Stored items

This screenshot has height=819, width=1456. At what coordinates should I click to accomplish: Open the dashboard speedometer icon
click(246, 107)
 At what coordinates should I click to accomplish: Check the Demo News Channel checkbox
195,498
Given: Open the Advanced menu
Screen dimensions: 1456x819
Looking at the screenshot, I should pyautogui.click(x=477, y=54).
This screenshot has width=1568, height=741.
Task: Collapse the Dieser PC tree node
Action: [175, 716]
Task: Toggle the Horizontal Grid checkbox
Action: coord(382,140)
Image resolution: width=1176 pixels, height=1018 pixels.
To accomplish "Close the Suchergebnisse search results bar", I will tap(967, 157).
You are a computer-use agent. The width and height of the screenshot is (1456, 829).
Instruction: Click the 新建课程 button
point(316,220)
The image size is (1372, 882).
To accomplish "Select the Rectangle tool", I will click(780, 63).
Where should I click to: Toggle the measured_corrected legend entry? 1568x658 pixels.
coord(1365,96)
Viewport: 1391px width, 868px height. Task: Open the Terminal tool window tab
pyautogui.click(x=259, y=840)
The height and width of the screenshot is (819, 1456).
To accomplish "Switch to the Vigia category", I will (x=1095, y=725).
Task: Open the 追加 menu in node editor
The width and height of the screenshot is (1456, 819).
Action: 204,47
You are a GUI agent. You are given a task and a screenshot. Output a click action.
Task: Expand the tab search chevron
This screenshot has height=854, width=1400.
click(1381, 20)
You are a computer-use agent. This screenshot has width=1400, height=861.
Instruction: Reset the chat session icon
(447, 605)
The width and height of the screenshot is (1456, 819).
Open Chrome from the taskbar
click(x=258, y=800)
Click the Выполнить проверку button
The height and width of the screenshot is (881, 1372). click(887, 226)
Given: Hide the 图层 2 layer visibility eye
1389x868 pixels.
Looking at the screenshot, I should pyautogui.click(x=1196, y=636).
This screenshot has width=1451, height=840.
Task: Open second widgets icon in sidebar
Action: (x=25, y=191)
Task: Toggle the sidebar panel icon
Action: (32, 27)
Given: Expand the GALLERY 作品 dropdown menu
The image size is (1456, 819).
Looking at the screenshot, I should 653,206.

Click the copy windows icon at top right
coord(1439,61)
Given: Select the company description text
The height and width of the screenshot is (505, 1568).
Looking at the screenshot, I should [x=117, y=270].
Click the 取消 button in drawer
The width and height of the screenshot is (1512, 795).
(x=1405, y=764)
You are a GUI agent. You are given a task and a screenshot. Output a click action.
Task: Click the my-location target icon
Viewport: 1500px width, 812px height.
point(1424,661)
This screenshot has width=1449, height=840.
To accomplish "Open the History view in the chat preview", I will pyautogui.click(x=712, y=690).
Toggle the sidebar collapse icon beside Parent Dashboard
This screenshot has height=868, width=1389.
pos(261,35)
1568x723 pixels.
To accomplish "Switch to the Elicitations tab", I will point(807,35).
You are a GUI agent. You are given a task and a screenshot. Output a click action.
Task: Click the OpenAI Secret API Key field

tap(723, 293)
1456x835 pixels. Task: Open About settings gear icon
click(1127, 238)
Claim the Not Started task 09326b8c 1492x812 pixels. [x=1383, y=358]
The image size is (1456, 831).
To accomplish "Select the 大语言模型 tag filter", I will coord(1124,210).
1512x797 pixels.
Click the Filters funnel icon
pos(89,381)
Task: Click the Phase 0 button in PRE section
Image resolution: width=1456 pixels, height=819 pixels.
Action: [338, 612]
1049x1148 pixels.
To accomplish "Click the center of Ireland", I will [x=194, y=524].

• [Work instructions]
Lines above that include the string "computer" need to be copied.

• [Answer to this exercise]
You are a computer-use agent. The width and height of the screenshot is (1456, 829).
You are a computer-use agent. This screenshot has width=1400, height=861.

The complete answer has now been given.